▸ **Task**
This exercise calls for copying every line below that holds the word "computer".

[Data excerpts — start]

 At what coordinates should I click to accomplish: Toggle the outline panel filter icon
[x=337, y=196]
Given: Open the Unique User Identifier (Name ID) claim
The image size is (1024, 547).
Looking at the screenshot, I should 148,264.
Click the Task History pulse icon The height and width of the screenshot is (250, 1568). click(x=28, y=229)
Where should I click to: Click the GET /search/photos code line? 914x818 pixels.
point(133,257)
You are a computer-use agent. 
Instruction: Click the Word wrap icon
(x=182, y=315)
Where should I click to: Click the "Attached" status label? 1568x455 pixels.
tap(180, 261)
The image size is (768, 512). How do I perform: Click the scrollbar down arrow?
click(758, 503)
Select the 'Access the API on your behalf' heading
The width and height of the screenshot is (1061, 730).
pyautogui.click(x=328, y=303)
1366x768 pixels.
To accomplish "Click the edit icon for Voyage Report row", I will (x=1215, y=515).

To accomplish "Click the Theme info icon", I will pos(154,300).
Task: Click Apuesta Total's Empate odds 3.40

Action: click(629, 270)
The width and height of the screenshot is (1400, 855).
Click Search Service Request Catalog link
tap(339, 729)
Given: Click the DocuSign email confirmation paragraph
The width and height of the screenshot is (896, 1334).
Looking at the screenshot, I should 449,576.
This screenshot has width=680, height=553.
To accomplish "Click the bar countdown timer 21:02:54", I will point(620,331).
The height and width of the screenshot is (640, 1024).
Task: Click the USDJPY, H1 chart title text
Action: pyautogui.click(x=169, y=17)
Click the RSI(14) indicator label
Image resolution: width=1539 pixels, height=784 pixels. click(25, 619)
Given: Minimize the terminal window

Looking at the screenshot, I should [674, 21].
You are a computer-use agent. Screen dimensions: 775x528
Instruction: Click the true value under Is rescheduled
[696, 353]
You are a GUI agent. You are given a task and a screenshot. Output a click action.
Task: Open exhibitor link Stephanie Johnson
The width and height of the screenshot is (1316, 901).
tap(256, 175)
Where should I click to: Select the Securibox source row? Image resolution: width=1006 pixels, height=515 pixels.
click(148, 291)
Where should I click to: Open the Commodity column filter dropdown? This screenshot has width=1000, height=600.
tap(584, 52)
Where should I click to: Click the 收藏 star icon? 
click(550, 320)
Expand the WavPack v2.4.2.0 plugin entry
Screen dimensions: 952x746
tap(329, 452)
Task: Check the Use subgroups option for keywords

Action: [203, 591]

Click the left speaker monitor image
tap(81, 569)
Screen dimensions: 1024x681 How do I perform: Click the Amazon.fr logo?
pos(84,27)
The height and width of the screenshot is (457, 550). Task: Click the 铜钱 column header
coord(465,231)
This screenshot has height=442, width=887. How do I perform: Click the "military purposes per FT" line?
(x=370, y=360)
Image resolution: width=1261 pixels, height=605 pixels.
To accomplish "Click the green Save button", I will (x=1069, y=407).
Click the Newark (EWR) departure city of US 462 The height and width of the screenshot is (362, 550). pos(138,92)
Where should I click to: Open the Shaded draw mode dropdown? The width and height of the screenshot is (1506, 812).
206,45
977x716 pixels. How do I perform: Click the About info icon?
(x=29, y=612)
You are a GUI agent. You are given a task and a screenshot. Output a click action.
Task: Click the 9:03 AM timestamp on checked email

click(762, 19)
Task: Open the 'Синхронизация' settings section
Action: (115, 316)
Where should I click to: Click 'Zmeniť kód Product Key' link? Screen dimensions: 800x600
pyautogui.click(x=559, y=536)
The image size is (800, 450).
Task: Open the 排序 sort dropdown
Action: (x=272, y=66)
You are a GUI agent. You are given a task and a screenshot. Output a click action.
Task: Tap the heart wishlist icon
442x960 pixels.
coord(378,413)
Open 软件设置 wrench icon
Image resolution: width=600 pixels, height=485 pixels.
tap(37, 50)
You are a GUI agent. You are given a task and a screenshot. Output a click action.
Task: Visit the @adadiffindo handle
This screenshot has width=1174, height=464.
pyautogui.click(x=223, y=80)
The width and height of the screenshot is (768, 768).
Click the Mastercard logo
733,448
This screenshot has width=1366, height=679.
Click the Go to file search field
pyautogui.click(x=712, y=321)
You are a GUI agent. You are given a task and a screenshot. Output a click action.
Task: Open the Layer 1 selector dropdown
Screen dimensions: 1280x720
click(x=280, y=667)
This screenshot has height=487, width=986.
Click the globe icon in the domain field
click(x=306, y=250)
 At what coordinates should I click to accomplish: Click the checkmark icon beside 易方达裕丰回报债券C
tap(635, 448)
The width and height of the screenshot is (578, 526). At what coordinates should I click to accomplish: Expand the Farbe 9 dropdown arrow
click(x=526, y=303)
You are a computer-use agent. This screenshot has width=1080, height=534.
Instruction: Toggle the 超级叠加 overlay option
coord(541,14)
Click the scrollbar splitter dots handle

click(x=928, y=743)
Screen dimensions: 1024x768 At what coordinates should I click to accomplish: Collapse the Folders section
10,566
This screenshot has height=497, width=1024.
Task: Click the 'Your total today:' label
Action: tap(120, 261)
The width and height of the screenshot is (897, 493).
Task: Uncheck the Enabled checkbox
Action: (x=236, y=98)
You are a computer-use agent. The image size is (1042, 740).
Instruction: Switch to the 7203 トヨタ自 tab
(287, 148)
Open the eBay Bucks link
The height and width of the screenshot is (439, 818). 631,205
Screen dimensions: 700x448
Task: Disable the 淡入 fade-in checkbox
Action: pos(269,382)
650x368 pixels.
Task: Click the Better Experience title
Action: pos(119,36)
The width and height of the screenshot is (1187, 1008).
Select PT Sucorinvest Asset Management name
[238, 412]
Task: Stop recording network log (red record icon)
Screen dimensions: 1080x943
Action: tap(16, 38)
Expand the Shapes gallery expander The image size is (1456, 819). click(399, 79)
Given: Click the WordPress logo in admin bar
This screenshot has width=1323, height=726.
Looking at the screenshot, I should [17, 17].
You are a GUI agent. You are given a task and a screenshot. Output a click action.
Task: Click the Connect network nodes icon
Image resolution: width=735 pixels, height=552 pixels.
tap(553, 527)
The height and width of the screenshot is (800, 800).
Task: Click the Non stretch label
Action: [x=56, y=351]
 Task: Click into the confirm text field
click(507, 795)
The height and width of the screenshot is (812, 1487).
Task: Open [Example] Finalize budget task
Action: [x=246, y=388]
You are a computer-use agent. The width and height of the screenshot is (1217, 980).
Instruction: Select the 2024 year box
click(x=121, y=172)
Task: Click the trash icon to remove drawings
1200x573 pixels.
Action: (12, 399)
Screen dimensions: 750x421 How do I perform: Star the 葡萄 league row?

[Data excerpts — finish]

▸ **Solved problem**
You are a computer-use agent. 
You are a computer-use agent. Screen dimensions: 775x528
You are a computer-use agent. This screenshot has width=1080, height=534.
You are a computer-use agent. The image size is (1042, 740).
You are a computer-use agent. The width and height of the screenshot is (1217, 980).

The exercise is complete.